L’appréciation de la rhétorique d’Isocrate et de son beau langage semble en comparaison un mince objet. Cependant, le style n’étant que l’expression des sentimens, on voit bien d’abord que les mêmes vérités qui ressortent de l’histoire ressortiront aussi de la critique littéraire, qui les présentera seulement sous un autre aspect. Il en est de la délicatesse, de la finesse, de l’élégance, de la distinction, de la dignité du discours, comme des qualités morales dont elles sont l’image; on les aime, on les honore, et même, portées à un degré assez haut, on les admire; elles mettent un écrivain à part du vulgaire. Ce sont des dons rares; ils n’enlèvent pas pourtant, comme fait une certaine verve d’esprit ou de génie qui pénètre et à quoi on ne résiste pas. Cet accord entre le goût et la conscience, jugeant l’un comme l’autre, est déjà une leçon utile qui se tire de l’analyse du talent de l’orateur; mais avec son talent il y a encore à considérer son art, ou plutôt l’art pris en lui-même, qui n’est pas seulement dans Isocrate, mais qui ne se déploie aussi bien et n’est autant en évidence chez nul autre. Que vaut l’art, c’est-à-dire l’emploi de procédés calculés pour l’effet, et d’une forme étudiée ou même apprêtée? Toute éloquence l’a toujours admis dans quelque mesure, et il y a tel genre d’éloquence qui en a fait grand usage. Quels en sont les avantages et les séductions? quels en sont aussi les inconvéniens et les périls?
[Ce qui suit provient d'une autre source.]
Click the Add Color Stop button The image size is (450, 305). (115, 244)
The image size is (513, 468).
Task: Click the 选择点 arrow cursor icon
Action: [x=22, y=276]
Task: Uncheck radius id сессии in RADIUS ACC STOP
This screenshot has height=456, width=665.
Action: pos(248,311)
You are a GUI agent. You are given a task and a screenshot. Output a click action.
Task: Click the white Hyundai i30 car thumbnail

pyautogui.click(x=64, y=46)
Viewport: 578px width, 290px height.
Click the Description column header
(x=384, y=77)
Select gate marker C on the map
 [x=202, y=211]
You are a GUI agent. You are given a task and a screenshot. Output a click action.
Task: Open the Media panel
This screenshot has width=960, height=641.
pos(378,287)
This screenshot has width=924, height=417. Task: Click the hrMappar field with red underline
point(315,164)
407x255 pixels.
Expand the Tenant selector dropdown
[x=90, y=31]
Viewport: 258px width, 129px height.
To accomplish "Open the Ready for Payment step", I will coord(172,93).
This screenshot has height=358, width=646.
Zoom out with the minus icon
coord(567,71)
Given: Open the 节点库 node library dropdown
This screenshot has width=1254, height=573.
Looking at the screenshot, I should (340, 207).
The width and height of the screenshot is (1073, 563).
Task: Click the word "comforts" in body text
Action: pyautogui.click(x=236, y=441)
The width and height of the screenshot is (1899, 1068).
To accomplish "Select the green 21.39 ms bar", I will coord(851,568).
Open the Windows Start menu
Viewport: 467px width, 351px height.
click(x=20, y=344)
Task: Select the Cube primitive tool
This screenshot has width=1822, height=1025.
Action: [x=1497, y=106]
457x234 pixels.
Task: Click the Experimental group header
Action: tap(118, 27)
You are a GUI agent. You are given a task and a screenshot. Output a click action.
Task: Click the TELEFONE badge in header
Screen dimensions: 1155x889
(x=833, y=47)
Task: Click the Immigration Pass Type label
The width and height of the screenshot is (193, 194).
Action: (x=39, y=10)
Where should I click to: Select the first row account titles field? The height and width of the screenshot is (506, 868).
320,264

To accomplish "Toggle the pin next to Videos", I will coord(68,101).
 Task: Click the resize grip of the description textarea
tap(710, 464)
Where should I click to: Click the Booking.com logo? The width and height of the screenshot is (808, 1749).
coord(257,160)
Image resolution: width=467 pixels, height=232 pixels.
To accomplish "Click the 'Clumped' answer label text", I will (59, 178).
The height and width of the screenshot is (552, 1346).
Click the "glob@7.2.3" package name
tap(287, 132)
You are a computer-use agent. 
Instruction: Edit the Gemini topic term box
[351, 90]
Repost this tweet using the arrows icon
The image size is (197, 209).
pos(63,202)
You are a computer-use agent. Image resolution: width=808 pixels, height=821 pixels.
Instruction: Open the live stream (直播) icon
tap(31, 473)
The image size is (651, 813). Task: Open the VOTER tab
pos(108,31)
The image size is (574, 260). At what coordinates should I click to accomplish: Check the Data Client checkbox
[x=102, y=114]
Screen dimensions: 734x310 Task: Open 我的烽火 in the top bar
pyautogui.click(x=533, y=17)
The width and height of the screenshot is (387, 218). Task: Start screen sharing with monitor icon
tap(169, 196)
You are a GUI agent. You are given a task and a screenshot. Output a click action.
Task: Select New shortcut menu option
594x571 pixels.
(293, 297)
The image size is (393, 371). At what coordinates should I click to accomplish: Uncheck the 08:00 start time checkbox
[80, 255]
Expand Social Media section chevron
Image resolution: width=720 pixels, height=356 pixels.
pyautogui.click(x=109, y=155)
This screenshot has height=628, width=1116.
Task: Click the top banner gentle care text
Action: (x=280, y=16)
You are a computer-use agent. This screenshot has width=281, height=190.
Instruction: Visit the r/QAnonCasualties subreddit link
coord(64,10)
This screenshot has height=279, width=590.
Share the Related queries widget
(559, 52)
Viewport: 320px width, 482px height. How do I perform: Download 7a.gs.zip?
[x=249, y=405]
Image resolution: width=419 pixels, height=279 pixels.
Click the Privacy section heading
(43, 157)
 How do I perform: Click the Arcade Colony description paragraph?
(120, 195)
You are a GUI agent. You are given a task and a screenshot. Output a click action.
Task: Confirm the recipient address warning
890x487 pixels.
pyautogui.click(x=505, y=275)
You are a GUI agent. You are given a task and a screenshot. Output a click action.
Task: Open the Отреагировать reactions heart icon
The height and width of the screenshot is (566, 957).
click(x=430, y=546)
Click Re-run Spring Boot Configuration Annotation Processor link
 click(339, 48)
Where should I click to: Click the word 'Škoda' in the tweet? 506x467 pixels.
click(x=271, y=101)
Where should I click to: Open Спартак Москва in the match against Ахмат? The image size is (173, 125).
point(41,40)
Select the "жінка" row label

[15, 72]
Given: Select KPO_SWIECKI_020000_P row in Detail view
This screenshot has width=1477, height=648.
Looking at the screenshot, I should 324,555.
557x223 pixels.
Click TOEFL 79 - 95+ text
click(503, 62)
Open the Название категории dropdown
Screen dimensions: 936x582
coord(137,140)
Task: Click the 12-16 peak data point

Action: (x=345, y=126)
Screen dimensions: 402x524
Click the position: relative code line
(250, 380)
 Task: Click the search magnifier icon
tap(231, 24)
Ici on est frappé du contraste entre ce qu’on pourrait appeler l’excès de l’art dans Isocrate et son école — et une disposition des esprits toute différente, qui semble prévaloir dans le présent et dans l’avenir. De plus en plus la préoccupation du fond va effaçant celle de la forme, la rhétorique disparaît, la composition devient improvisation, on réduit autant que possible dans le style la dépense de temps et de travail comme superflue; le discours tourne à la conversation, le livre au journal, qui est la conversation écrite. En obéissant à ce mouvement, qui peut-être est bon, et non pas seulement irrésistible, ne donnerons-nous pas cependant un regret à d’autres habitudes littéraires, et ne prendrons-nous pas quelquefois plaisir encore à relire et à admirer ces œuvres polies que les maîtres de l’art élaboraient avec amour et avec orgueil?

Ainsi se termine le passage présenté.